Brutal tragedy turns into
story of healing
October 9, 2006 12:15 am
Doctors listed Kathy Stein’s
condition as critical.
The next 24 or 48 hours would be
crucial. She had suffered arterial bleeding from a single bullet
fired from a .25-caliber handgun and was sent from Mission Hospitals
to Presbyterian Hospital in Charlotte for advanced treatment.
While she fought for life, her
attacker, Jerrell Bowman, 13, fled the scene and wondered what
happened to the woman they’d stopped.
Had he really shot her? He wasn’t
certain, he later testified. She drove off so fast after the gun
fired that he figured he must have missed.
On the school bus, a day after the
shooting, the wide-eyed child with a questionable IQ asked the bus
monitor at the Cooperative Learning Center, Gail Guzman, if she’d
heard anything on the news about a lady getting shot on Livingston
Street.
Yes, a lady had been shot and her
condition was critical, Guzman said.
Guzman later testified she’d heard
Bowman and Christopher Nelson, 15, plotting the crime, but she had
dismissed it as kids messing around. She said she reported what she
heard to the bus driver.
She gave the following account of
what she heard:
“Chris asked Jerrell, ‘Let’s rob
someobody.’ Jerrell said, ‘OK,’ and Chris said, ‘I have a gun,’ and
Jerrell said, ‘I’ll kill them.’ ”
Kids on the bus “say a lot of
different things and you don’t always take them seriously …,” she
said. “I didn’t know if Chris was just talking or if he really had a
gun.”
Coming back
Two and a half days after the
shooting, Stein regained consciousness. It was 4 a.m. on the first
day of spring.
“My only memory,” she said of the
days before awakening, “is occasionally being aware of the sound of
the respirator clicking and puffing air into my lungs. Occasionally,
I’d see the ceiling tiles above the bed swirling around.”

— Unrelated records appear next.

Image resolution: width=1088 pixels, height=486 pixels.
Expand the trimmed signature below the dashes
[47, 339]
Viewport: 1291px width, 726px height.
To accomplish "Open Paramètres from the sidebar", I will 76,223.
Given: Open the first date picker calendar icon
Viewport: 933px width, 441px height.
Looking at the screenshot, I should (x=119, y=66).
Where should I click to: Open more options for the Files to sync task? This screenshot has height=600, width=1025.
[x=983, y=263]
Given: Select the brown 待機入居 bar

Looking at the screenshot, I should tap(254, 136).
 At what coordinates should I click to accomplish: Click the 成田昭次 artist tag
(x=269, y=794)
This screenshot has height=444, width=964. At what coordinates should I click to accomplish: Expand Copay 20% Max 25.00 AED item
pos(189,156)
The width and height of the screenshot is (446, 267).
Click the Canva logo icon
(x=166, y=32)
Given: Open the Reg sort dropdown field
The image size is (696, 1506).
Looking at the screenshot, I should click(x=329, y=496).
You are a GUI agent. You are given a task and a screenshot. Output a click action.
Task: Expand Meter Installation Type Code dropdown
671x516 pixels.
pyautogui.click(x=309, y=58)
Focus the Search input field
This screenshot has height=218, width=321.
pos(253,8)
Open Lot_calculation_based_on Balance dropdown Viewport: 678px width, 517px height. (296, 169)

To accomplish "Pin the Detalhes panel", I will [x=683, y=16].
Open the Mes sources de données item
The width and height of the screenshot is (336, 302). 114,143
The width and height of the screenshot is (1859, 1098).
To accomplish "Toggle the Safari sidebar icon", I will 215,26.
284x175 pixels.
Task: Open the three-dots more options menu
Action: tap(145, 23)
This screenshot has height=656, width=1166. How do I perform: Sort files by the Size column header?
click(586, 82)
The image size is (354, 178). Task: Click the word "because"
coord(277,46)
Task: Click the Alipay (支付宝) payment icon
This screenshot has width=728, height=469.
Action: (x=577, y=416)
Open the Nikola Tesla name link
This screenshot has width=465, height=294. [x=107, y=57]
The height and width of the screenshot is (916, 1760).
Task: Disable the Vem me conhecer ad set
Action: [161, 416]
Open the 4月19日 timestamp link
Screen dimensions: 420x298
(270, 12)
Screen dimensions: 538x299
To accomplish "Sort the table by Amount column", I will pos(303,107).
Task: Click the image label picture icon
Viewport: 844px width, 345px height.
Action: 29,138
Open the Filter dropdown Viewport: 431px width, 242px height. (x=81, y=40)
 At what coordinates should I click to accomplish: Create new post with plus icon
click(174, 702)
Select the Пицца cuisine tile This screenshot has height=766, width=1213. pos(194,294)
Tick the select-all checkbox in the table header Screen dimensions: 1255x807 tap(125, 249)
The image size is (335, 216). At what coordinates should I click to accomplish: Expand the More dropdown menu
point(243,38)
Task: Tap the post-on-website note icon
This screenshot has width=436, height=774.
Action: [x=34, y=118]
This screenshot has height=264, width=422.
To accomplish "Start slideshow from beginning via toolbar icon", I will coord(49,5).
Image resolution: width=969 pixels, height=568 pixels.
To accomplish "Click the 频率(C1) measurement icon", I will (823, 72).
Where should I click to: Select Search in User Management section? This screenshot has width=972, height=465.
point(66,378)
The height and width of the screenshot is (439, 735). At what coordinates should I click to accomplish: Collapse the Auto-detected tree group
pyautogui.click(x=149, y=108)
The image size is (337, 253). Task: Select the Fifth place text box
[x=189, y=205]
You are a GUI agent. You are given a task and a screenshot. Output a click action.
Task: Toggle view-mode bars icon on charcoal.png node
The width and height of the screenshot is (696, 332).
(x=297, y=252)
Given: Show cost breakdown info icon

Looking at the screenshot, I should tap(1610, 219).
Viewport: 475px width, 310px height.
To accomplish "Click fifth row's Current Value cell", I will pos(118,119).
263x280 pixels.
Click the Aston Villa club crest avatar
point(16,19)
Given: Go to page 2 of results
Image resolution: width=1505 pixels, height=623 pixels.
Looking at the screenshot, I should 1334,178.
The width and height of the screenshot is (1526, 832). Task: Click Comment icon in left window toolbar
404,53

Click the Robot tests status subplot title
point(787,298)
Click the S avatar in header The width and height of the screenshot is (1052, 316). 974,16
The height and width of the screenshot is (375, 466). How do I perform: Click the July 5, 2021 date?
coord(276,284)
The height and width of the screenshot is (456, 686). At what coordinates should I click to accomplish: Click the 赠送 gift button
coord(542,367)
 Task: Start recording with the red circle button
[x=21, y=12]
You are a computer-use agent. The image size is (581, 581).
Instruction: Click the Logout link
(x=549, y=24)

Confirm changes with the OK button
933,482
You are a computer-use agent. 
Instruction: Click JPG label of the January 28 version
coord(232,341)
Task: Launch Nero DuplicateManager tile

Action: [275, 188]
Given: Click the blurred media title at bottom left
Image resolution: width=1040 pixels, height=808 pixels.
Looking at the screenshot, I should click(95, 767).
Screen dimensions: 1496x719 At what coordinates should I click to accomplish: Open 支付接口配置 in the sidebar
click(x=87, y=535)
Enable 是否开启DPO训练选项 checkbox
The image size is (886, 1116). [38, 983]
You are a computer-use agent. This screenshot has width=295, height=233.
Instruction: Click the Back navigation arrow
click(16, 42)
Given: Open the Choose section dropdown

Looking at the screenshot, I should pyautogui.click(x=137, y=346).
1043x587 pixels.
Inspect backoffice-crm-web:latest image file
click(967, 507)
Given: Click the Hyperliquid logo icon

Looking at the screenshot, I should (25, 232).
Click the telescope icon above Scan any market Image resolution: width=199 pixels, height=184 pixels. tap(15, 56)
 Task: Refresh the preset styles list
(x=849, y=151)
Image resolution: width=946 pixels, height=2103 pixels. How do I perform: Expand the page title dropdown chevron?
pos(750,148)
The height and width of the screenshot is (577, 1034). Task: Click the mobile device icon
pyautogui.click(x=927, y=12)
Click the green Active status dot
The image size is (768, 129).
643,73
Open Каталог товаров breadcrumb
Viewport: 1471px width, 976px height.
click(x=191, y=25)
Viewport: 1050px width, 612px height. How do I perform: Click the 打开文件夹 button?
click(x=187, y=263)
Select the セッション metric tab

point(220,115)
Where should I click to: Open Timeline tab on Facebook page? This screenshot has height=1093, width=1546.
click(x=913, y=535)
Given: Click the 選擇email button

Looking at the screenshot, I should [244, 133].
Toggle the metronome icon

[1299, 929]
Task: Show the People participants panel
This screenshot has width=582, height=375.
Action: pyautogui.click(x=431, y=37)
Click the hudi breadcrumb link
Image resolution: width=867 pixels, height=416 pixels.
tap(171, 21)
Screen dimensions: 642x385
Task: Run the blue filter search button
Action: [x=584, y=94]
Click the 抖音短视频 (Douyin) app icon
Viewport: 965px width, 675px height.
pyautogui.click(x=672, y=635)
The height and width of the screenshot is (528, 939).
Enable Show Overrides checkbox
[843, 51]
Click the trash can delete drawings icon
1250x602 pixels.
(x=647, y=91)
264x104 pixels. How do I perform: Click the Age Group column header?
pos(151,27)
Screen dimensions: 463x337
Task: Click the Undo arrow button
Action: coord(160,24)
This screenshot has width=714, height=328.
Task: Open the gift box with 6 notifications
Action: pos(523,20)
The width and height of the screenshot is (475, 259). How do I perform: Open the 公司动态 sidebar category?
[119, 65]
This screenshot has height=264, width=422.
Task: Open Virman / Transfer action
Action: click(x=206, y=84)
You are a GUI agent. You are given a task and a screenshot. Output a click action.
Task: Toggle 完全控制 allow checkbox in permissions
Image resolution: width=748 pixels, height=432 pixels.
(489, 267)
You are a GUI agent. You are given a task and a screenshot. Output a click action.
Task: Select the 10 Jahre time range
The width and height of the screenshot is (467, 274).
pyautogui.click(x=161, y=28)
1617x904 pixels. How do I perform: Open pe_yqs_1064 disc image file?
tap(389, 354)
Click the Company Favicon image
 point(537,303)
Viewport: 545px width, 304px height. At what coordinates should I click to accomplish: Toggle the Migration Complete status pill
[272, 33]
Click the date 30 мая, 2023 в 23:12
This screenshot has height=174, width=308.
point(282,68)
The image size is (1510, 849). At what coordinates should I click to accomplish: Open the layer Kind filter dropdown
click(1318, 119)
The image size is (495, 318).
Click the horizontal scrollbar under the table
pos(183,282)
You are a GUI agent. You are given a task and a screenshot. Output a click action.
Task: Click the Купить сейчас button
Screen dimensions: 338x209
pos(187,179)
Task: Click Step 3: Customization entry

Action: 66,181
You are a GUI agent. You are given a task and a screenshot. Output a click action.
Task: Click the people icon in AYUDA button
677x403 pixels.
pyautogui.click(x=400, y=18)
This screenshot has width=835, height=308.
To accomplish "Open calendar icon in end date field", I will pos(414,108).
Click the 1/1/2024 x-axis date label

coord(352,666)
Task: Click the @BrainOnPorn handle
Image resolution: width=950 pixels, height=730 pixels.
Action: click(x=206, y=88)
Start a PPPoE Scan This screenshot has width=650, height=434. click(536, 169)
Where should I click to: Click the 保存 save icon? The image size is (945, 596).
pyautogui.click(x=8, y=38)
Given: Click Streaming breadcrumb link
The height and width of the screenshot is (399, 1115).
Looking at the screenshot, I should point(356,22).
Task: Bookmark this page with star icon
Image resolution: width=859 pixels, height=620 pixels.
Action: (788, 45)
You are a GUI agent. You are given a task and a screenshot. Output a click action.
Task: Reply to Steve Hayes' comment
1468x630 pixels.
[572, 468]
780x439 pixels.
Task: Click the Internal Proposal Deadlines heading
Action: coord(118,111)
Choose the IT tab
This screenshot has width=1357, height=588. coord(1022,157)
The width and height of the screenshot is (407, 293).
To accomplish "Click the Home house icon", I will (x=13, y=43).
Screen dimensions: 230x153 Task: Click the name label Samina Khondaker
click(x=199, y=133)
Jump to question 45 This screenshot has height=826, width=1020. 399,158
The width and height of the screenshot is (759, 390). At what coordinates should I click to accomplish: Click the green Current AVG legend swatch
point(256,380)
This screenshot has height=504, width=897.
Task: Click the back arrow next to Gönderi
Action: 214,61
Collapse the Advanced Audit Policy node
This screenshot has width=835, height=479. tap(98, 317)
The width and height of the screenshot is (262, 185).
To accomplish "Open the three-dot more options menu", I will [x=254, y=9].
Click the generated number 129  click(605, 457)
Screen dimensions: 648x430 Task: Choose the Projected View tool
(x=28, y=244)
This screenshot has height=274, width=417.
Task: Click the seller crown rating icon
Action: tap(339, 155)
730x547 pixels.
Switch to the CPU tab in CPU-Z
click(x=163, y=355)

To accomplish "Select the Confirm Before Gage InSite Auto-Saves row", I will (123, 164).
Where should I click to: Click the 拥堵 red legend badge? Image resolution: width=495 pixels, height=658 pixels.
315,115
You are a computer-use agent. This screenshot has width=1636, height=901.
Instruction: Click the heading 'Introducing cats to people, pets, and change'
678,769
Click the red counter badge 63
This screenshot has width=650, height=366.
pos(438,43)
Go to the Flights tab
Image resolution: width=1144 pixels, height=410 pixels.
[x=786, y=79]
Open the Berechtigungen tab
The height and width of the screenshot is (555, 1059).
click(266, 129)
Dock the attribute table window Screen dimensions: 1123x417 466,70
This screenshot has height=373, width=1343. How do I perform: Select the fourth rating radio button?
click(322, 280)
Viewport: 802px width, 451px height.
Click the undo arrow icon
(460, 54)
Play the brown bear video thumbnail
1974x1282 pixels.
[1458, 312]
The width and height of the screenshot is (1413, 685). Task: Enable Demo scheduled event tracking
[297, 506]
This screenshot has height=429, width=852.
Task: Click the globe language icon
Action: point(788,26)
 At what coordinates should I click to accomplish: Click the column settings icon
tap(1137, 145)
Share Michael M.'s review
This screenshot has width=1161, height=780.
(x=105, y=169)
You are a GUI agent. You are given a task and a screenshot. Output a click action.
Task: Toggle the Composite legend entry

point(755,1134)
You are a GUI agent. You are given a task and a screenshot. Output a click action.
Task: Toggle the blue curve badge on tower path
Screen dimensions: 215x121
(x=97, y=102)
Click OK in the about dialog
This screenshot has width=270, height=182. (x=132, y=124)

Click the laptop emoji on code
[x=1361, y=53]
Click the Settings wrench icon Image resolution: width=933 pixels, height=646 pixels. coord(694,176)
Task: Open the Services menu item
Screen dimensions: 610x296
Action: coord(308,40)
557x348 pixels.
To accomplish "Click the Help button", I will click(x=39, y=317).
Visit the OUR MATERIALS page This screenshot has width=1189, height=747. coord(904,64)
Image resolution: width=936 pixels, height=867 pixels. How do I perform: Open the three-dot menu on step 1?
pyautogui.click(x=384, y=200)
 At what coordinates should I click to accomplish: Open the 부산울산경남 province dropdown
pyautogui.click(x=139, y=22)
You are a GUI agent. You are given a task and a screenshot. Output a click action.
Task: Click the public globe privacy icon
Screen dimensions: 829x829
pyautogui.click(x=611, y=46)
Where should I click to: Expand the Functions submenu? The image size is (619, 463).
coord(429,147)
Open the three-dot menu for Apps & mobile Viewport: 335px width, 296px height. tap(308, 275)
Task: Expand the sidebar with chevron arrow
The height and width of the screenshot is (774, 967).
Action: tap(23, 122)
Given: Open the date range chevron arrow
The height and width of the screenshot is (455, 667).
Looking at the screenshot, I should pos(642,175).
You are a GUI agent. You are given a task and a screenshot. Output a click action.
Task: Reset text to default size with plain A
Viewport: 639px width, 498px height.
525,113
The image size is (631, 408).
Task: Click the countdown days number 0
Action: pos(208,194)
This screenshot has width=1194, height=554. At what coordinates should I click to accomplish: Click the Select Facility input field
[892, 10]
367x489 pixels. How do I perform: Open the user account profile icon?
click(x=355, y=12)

She knew being alive was nothing
short of a miracle. Had she turned her head another degree things
would have been much different.
“It would have finished the job,”
she said.
Upon waking, she tried to speak by
putting her finger over the tracheotomy tube, eventually managing to
whisper descriptions of the boys to the police. She had remembered
after being shot that this day would come. Cops would need to know
everything. So she told them. She described their facial hair, teeth
and body types.
Within a week, Bowman and the three
accomplices were charged with the attempted robbery and murder of
Stein.
Recovering
Her physical recovery was faster
than anyone imagined. After two weeks and three surgeries, doctors
released Stein and she headed home. The emotional healing would take
much longer.
Fear crippled her. She spent the
first sleepless night crouching within the walls of her stone house,
fending off panic attacks. Hootstein kept a loaded shotgun next to
him. The feeding tube remained in Stein’s stomach, along with the
open hole in her throat.
Neighbors began stopping by to
visit. One sobbed and said he knew Bowman well and had tutored him
in elementary school. He described him as a “sweet boy” with lots of
emotional problems stemming from his upbringing in a world of drugs
and neglect.
Hootstein felt anger rise and
dismissed the visitor. And yet the words resonated and wouldn’t
leave his head. The visit brought what the couple never imagined
would come of this: An attacker with a name and horrendous history.
A real person. A sad little boy with a troubled and tragic life.
Legal system
On the first day of court
testimony, April 9, 1998, Stein waited in an adjacent room, still
afraid to see the boys who nearly killed her.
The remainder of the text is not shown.